Records for processing Block Start

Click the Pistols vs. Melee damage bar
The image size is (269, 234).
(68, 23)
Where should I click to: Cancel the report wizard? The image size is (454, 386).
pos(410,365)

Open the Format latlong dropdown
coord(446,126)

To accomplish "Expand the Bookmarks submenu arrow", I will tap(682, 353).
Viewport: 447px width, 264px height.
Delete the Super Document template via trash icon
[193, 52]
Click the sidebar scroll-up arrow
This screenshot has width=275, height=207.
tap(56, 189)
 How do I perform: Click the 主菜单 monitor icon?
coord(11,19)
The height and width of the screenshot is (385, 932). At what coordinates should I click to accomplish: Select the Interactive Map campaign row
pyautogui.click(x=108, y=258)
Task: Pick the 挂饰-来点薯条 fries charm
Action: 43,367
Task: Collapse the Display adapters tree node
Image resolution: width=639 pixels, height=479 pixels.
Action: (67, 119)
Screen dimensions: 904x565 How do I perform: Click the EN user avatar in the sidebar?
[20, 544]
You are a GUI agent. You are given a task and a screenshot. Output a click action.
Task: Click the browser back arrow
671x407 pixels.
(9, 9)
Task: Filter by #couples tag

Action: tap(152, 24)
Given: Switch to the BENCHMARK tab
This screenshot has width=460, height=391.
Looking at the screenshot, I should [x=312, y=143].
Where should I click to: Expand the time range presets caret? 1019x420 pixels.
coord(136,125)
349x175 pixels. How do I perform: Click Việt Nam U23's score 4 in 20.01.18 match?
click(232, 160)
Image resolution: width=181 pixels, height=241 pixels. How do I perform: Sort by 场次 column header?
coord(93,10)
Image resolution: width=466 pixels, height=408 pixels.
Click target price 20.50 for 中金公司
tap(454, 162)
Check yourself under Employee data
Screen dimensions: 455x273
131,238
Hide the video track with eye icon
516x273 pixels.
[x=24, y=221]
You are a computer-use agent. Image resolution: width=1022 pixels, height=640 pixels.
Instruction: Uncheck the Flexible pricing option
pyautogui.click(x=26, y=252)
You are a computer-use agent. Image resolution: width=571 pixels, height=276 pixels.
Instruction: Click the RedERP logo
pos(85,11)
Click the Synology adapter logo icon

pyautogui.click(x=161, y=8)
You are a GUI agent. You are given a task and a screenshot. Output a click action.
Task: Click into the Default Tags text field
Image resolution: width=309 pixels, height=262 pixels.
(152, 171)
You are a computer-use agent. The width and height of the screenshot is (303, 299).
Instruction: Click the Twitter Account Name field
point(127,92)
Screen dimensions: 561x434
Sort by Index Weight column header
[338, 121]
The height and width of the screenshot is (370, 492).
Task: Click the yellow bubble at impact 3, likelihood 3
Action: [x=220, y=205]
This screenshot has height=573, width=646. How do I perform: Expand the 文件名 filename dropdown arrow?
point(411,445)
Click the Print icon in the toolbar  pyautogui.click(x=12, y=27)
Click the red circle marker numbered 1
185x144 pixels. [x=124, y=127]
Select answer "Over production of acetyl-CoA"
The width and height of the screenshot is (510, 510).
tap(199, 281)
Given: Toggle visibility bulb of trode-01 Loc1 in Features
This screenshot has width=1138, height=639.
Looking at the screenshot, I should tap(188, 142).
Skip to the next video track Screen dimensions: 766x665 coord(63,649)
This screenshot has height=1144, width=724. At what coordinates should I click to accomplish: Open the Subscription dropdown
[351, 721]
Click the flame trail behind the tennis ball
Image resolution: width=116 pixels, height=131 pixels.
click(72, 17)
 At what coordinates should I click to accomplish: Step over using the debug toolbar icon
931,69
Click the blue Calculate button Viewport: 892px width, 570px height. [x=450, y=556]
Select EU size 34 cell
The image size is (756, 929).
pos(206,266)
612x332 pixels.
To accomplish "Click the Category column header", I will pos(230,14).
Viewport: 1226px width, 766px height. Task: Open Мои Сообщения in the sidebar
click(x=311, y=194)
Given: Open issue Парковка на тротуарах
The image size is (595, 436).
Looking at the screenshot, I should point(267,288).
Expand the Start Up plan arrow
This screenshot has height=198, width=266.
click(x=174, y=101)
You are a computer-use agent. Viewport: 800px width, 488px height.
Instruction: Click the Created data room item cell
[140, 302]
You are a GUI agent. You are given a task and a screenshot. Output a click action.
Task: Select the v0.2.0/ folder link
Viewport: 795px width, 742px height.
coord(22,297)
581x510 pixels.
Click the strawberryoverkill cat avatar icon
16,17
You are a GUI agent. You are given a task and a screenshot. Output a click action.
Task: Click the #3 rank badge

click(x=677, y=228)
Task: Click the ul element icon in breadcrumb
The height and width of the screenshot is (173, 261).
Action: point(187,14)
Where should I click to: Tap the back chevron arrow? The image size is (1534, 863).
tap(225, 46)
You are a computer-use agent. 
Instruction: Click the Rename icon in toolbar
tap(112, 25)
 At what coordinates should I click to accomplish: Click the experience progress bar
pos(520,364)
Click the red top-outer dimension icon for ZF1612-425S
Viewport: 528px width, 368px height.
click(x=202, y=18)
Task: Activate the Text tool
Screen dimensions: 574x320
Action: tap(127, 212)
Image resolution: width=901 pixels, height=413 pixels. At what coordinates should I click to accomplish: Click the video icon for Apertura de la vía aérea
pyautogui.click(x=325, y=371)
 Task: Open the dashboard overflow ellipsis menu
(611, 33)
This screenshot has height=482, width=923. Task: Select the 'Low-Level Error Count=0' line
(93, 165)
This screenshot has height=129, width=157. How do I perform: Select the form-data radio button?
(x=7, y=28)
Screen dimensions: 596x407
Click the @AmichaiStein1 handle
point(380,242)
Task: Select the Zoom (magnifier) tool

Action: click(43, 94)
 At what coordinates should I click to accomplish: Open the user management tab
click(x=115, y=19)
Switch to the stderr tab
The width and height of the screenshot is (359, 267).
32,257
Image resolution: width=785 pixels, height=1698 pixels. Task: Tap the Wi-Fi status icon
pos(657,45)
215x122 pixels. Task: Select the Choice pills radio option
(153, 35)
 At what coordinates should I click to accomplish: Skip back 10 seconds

Records for processing Block End

## Problem to work on:
Would you output the entire listing exactly as written?

## Your solution:
Click the Pistols vs. Melee damage bar
The image size is (269, 234).
(68, 23)
Where should I click to: Cancel the report wizard? The image size is (454, 386).
pos(410,365)

Open the Format latlong dropdown
coord(446,126)

To accomplish "Expand the Bookmarks submenu arrow", I will tap(682, 353).
Viewport: 447px width, 264px height.
Delete the Super Document template via trash icon
[193, 52]
Click the sidebar scroll-up arrow
This screenshot has width=275, height=207.
tap(56, 189)
 How do I perform: Click the 主菜单 monitor icon?
coord(11,19)
The height and width of the screenshot is (385, 932). At what coordinates should I click to accomplish: Select the Interactive Map campaign row
pyautogui.click(x=108, y=258)
Task: Pick the 挂饰-来点薯条 fries charm
Action: 43,367
Task: Collapse the Display adapters tree node
Image resolution: width=639 pixels, height=479 pixels.
Action: (67, 119)
Screen dimensions: 904x565 How do I perform: Click the EN user avatar in the sidebar?
[20, 544]
You are a GUI agent. You are given a task and a screenshot. Output a click action.
Task: Click the browser back arrow
671x407 pixels.
(9, 9)
Task: Filter by #couples tag

Action: tap(152, 24)
Given: Switch to the BENCHMARK tab
This screenshot has width=460, height=391.
Looking at the screenshot, I should [x=312, y=143].
Where should I click to: Expand the time range presets caret? 1019x420 pixels.
coord(136,125)
349x175 pixels. How do I perform: Click Việt Nam U23's score 4 in 20.01.18 match?
click(232, 160)
Image resolution: width=181 pixels, height=241 pixels. How do I perform: Sort by 场次 column header?
coord(93,10)
Image resolution: width=466 pixels, height=408 pixels.
Click target price 20.50 for 中金公司
tap(454, 162)
Check yourself under Employee data
Screen dimensions: 455x273
131,238
Hide the video track with eye icon
516x273 pixels.
[x=24, y=221]
You are a computer-use agent. Image resolution: width=1022 pixels, height=640 pixels.
Instruction: Uncheck the Flexible pricing option
pyautogui.click(x=26, y=252)
You are a computer-use agent. Image resolution: width=571 pixels, height=276 pixels.
Instruction: Click the RedERP logo
pos(85,11)
Click the Synology adapter logo icon

pyautogui.click(x=161, y=8)
You are a GUI agent. You are given a task and a screenshot. Output a click action.
Task: Click into the Default Tags text field
Image resolution: width=309 pixels, height=262 pixels.
(152, 171)
You are a computer-use agent. The width and height of the screenshot is (303, 299).
Instruction: Click the Twitter Account Name field
point(127,92)
Screen dimensions: 561x434
Sort by Index Weight column header
[338, 121]
The height and width of the screenshot is (370, 492).
Task: Click the yellow bubble at impact 3, likelihood 3
Action: [x=220, y=205]
This screenshot has height=573, width=646. How do I perform: Expand the 文件名 filename dropdown arrow?
point(411,445)
Click the Print icon in the toolbar  pyautogui.click(x=12, y=27)
Click the red circle marker numbered 1
185x144 pixels. [x=124, y=127]
Select answer "Over production of acetyl-CoA"
The width and height of the screenshot is (510, 510).
tap(199, 281)
Given: Toggle visibility bulb of trode-01 Loc1 in Features
This screenshot has width=1138, height=639.
Looking at the screenshot, I should tap(188, 142).
Skip to the next video track Screen dimensions: 766x665 coord(63,649)
This screenshot has height=1144, width=724. At what coordinates should I click to accomplish: Open the Subscription dropdown
[351, 721]
Click the flame trail behind the tennis ball
Image resolution: width=116 pixels, height=131 pixels.
click(72, 17)
 At what coordinates should I click to accomplish: Step over using the debug toolbar icon
931,69
Click the blue Calculate button Viewport: 892px width, 570px height. [x=450, y=556]
Select EU size 34 cell
The image size is (756, 929).
pos(206,266)
612x332 pixels.
To accomplish "Click the Category column header", I will pos(230,14).
Viewport: 1226px width, 766px height. Task: Open Мои Сообщения in the sidebar
click(x=311, y=194)
Given: Open issue Парковка на тротуарах
The image size is (595, 436).
Looking at the screenshot, I should point(267,288).
Expand the Start Up plan arrow
This screenshot has height=198, width=266.
click(x=174, y=101)
You are a computer-use agent. Viewport: 800px width, 488px height.
Instruction: Click the Created data room item cell
[140, 302]
You are a GUI agent. You are given a task and a screenshot. Output a click action.
Task: Select the v0.2.0/ folder link
Viewport: 795px width, 742px height.
coord(22,297)
581x510 pixels.
Click the strawberryoverkill cat avatar icon
16,17
You are a GUI agent. You are given a task and a screenshot. Output a click action.
Task: Click the #3 rank badge

click(x=677, y=228)
Task: Click the ul element icon in breadcrumb
The height and width of the screenshot is (173, 261).
Action: point(187,14)
Where should I click to: Tap the back chevron arrow? The image size is (1534, 863).
tap(225, 46)
You are a computer-use agent. 
Instruction: Click the Rename icon in toolbar
tap(112, 25)
 At what coordinates should I click to accomplish: Click the experience progress bar
pos(520,364)
Click the red top-outer dimension icon for ZF1612-425S
Viewport: 528px width, 368px height.
click(x=202, y=18)
Task: Activate the Text tool
Screen dimensions: 574x320
Action: tap(127, 212)
Image resolution: width=901 pixels, height=413 pixels. At what coordinates should I click to accomplish: Click the video icon for Apertura de la vía aérea
pyautogui.click(x=325, y=371)
 Task: Open the dashboard overflow ellipsis menu
(611, 33)
This screenshot has height=482, width=923. Task: Select the 'Low-Level Error Count=0' line
(93, 165)
This screenshot has height=129, width=157. How do I perform: Select the form-data radio button?
(x=7, y=28)
Screen dimensions: 596x407
Click the @AmichaiStein1 handle
point(380,242)
Task: Select the Zoom (magnifier) tool

Action: click(43, 94)
 At what coordinates should I click to accomplish: Open the user management tab
click(x=115, y=19)
Switch to the stderr tab
The width and height of the screenshot is (359, 267).
32,257
Image resolution: width=785 pixels, height=1698 pixels. Task: Tap the Wi-Fi status icon
pos(657,45)
215x122 pixels. Task: Select the Choice pills radio option
(153, 35)
 At what coordinates should I click to accomplish: Skip back 10 seconds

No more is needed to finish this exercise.